■ **PASSAGE GIVEN**:

════════════════

The Loss of Carpentaria Lightship CLS3

The rusting remains of Carpentaria Lightship CLS3 which was washed ashore at Vrylia Point on Cape York in January 1979 during Cyclone Greta. Photo C.J. Ison.

With an estimated 8,000 or more shipwrecks in Australian waters you could be mistaken for thinking the country’s foreshores would be littered with the remains of long-lost vessels standing silent testament to the dangerous waters they sailed.    In fact, there are surprisingly few recognisable shipwreck remains dotting Australia’s coastline.   

One I had the opportunity to visit a few years ago was the old unmanned Carpentaria Lightship CLS3 which was driven ashore on the remote west coast of Cape York.

Three Carpentaria Lightships moored in the Brisbane River near Peters Slip, Kangaroo Point circa 1924. Photo courtesy State Library of Queensland.

The Carpentaria Lightship CLS3 was one of four built at the Cockatoo Island Dockyard in Sydney between 1916 and 1918.  

They were designed by the Scottish naval architects Charles and David Stevenson, and measured 22 metres in length, 7.8 metres breadth and 2.7 metres draft and displaced 164 tonnes.     The hull was constructed of riveted steel plates.  

An acetylene powered gas light sat atop a mast amidships and was visible 18.5 kilometres (10nm) away.   The vessels carried sufficient acetylene to keep the light burning for six months so there was no requirement for them to be manned.

════════════════

■ **WORK INSTRUCTIONS**:
(1) From the account of Carpentaria Lightship CLS3, extract the text starting with "With an estimated" and going on through "1916 and 1918.".
(2) Extend the account of Carpentaria Lightship CLS3 with a few paragraphs that pick up after its final sentence.
The records that follow are separate material and have no connection to the lightship account.

■ **ENTRIES**:

════════════════

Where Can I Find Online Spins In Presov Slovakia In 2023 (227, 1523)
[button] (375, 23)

════════════════

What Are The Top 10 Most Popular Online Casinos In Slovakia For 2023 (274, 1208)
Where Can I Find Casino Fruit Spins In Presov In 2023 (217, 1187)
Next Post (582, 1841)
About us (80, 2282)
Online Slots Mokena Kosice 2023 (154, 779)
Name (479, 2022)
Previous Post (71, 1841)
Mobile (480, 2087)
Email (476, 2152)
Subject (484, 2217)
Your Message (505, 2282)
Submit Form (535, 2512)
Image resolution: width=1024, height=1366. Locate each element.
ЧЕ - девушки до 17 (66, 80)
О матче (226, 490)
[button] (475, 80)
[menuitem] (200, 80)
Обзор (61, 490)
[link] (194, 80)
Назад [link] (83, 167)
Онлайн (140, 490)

════════════════

■ **ANSWERS TO THE TASKS**:
(1)
With an estimated 8,000 or more shipwrecks in Australian waters you could be mistaken for thinking the country’s foreshores would be littered with the remains of long-lost vessels standing silent testament to the dangerous waters they sailed.    In fact, there are surprisingly few recognisable shipwreck remains dotting Australia’s coastline.   

One I had the opportunity to visit a few years ago was the old unmanned Carpentaria Lightship CLS3 which was driven ashore on the remote west coast of Cape York.

Three Carpentaria Lightships moored in the Brisbane River near Peters Slip, Kangaroo Point circa 1924. Photo courtesy State Library of Queensland.

The Carpentaria Lightship CLS3 was one of four built at the Cockatoo Island Dockyard in Sydney between 1916 and 1918.

(2)
There were also mechanisms to switch the light off during the day and for them to flash their distinctive codes when operating.   The lightships were also fitted with a bell which rang as the ship rolled to warn nearby vessels of impending danger.

They were the first lightships to be built in Australia and most of their long careers were spent in Queensland waters.  

Two were always on station, one in the Gulf of Carpentaria and the other at Breaksea Spit north of Fraser Island.   The other two were held in reserve undergoing maintenance and ready to be rotated with those at sea.  One of the Carpentaria Lightships, CLS4 was later used in Bass Strait before being retired in 1985.

Carpentaria Lightship CLS4 at the National Australian Maritime Museum in Sydney, New South Wales. Photo C.J. Ison

The Carpentaria CLS3 was moored at Carpentaria Shoal off the north west coast of Cape York when in January 1979 Cyclone Greta struck. The lightship broke free and was driven south-east towards Cape York beaching a little north of Vrilya Point about 65 kilometres south of Thursday Island. Attempts to haul the vessel off the beach failed and she has remained there rusting away ever since.

Carpentaria Lightships CLS2 and CLS4 can now be seen at the Queensland Maritime Museum in Brisbane and the Australian National Maritime Museum in Sydney.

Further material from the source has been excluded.